CharlesIm - Machine Learning (Level 3) Pathway

Week 1

Technical Area

  1. Refamilarized with pandas library, mainly dataframe and associated utilities

  2. Refamilarized with Regular Expression library

  3. Learned Beautiful Soup, Pubmed_parser, and Requests libraries

Tools

  1. Jupyer Notebook (via Google Colab)

  2. Magic commands (like %time and %pip)

  3. Beautiful Soup library

  4. Pubmed_parser library

  5. Regular expression library

  6. Requests library

Soft Skills

Facilitated international team meetings and answered general questions

Achievements Highlights

  1. Successfully finish the web crawler and scraped all data

  2. Review research paper and attached code

  3. Scraped all Medline data but not time efficient (~7 hours to parse and process)

Upcoming Goals

  1. Data cleaning
  2. Feature Engineering
  3. Stanford parser
  4. Dependency matrix

Tasks

Used web crawler to scrape required data from Medline database website and created csv file to hold abstract data.

Week 2

Technical Area

  1. Learned Dask library, mainly dataframe and associated utilities

  2. Refamilarized with Regular Expression library again

Tools

  1. Jupyer Notebook (via Google Colab)

  2. Magic commands (like terminal commands)

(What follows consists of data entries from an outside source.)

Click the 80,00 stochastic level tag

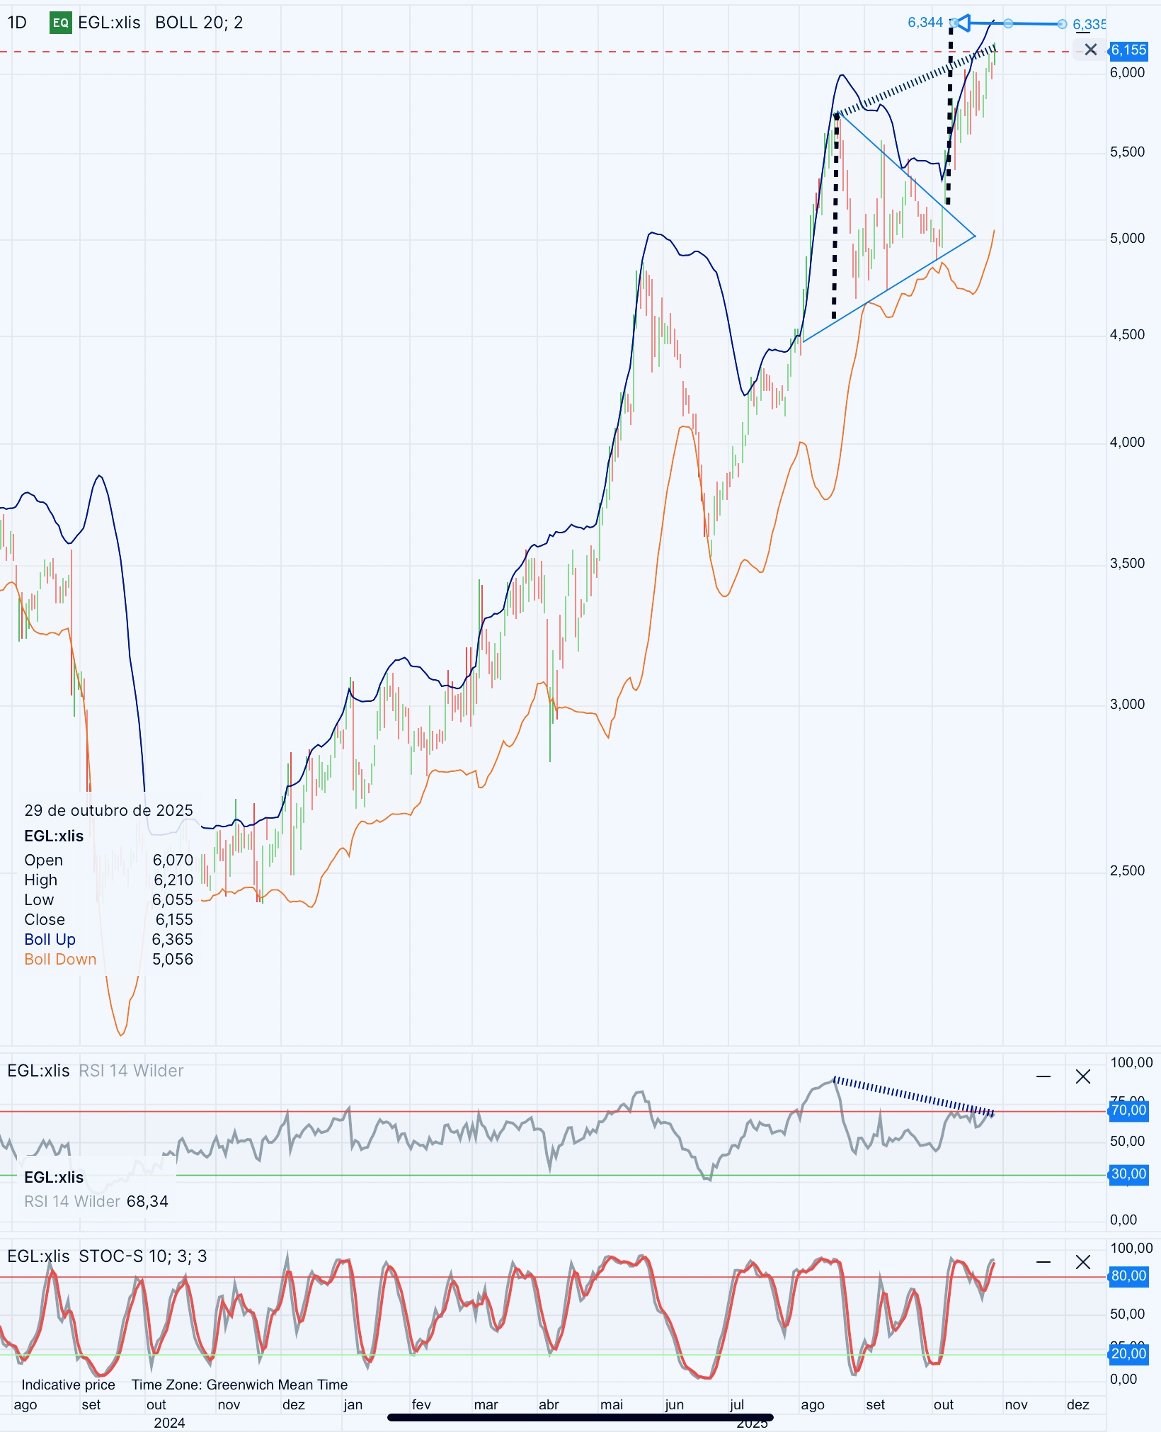pyautogui.click(x=1128, y=1276)
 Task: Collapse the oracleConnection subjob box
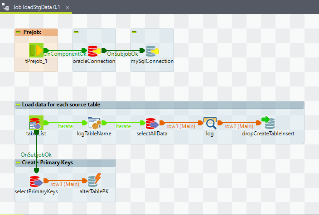click(77, 32)
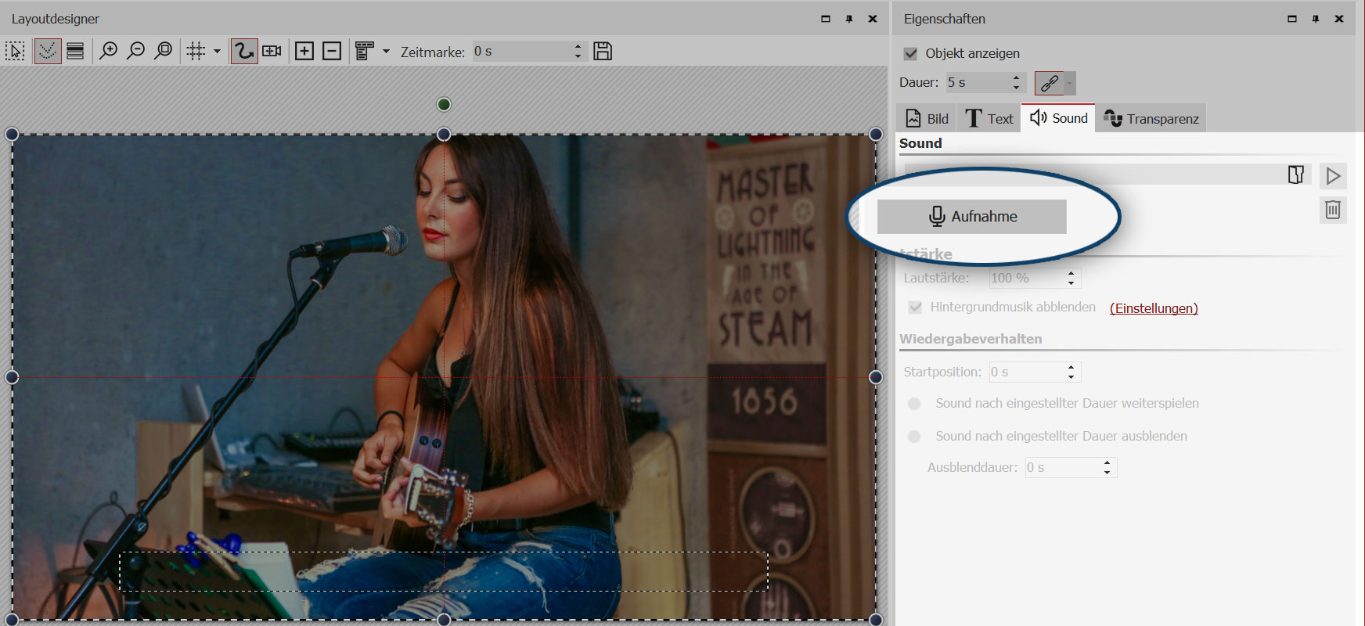The width and height of the screenshot is (1365, 626).
Task: Select Sound nach eingestellter Dauer weiterspielen
Action: [914, 404]
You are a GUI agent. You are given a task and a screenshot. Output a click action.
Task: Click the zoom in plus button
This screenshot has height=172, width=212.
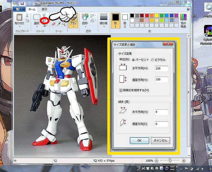point(184,161)
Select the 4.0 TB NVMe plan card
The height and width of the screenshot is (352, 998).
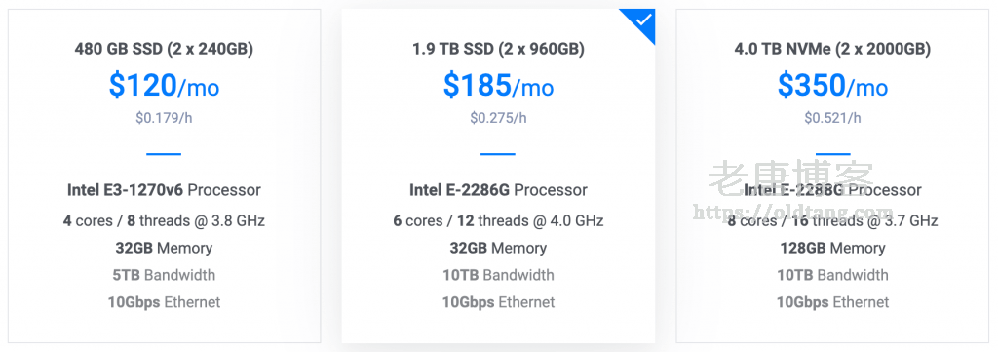(832, 176)
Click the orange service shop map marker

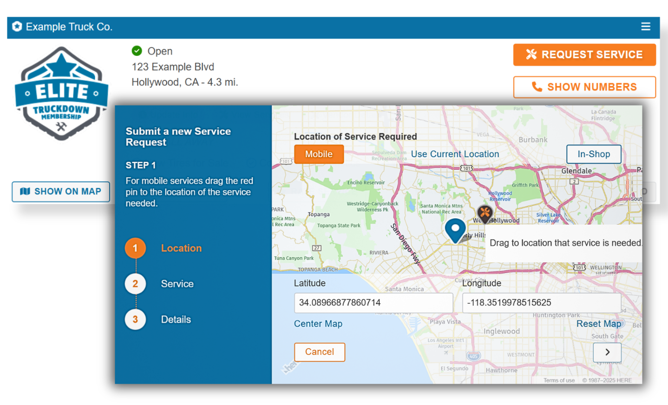[x=485, y=213]
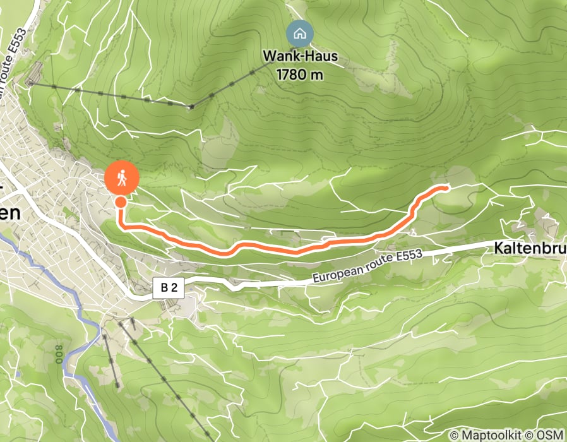567x442 pixels.
Task: Click the Kaltenbrunn place label
Action: [530, 248]
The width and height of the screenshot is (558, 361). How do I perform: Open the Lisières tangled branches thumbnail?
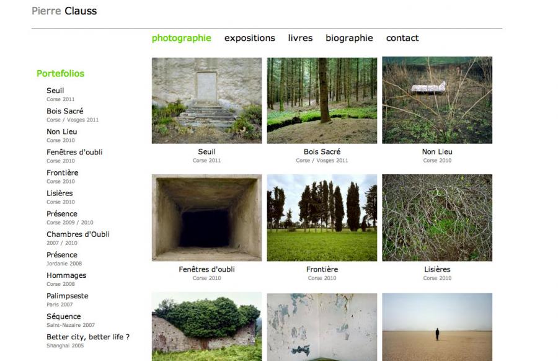437,218
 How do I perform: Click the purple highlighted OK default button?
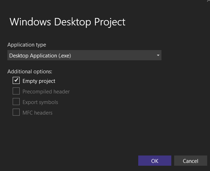click(x=155, y=161)
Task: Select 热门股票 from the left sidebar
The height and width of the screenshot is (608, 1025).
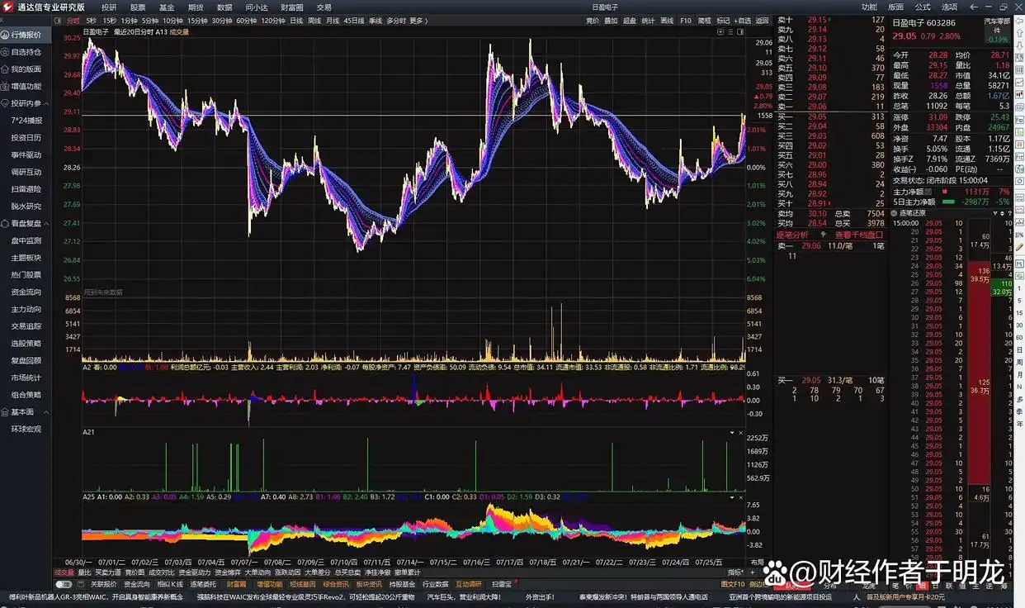Action: click(26, 273)
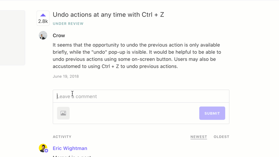The image size is (279, 157).
Task: Click the post title about Ctrl + Z
Action: pos(108,15)
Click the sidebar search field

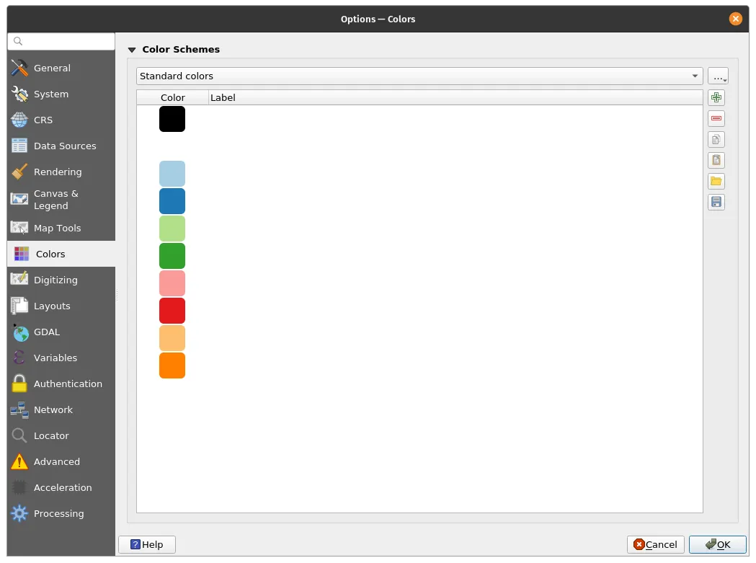pyautogui.click(x=61, y=41)
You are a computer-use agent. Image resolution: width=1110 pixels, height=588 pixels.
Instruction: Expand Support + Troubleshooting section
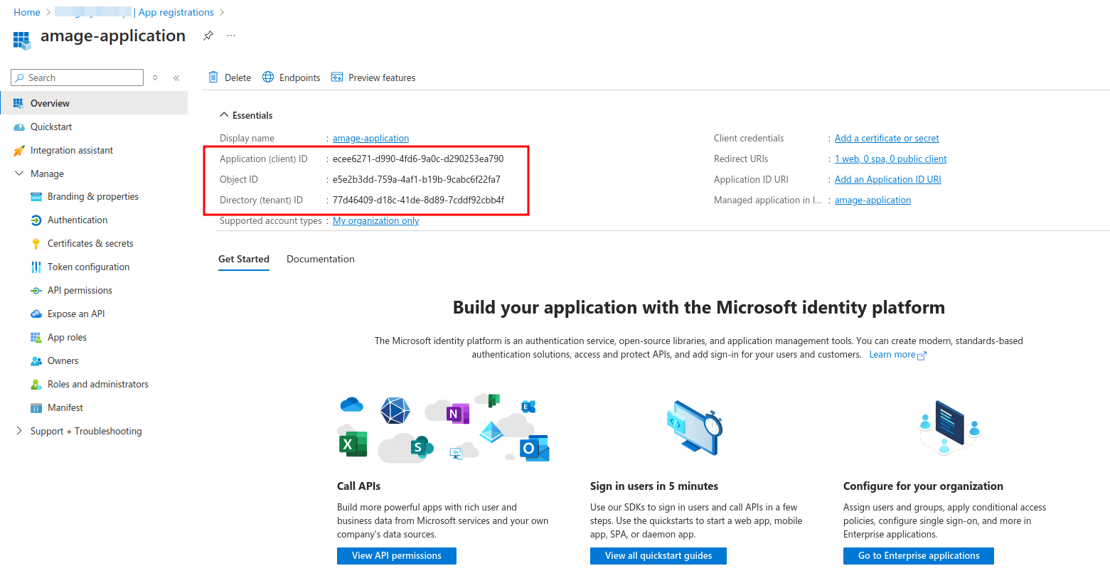coord(19,431)
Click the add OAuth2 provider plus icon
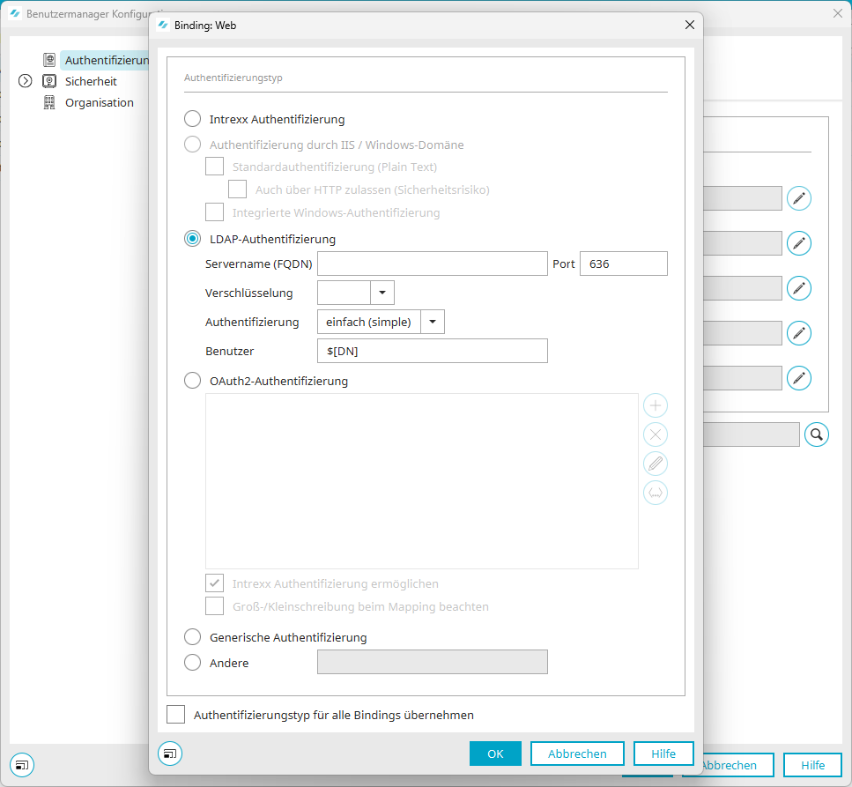Image resolution: width=852 pixels, height=787 pixels. point(656,405)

  3. Regular expression library

  4. Dask library

Soft Skills

  1. Facilitated international team meetings and answered general questions

  2. Asked questions about gene targets list

Achievements Highlights

  1. Successfully reviewed the Dask Training Video

  2. Reviewed parser videos

  3. Deployed the scraped complete but not time efficient Medline data to a Dask dataframe

Upcoming Goals

  1. Data cleaning

  2. Feature Engineering

  3. Stanford parser

  4. Dependency matrix

Tasks

Loaded Dask dataframe with csv file and attempted to process; however, lacked the gene list to complete and tried to use regex to data clean. Now that the team has access to the gene list, will reprocess and refactor the code base.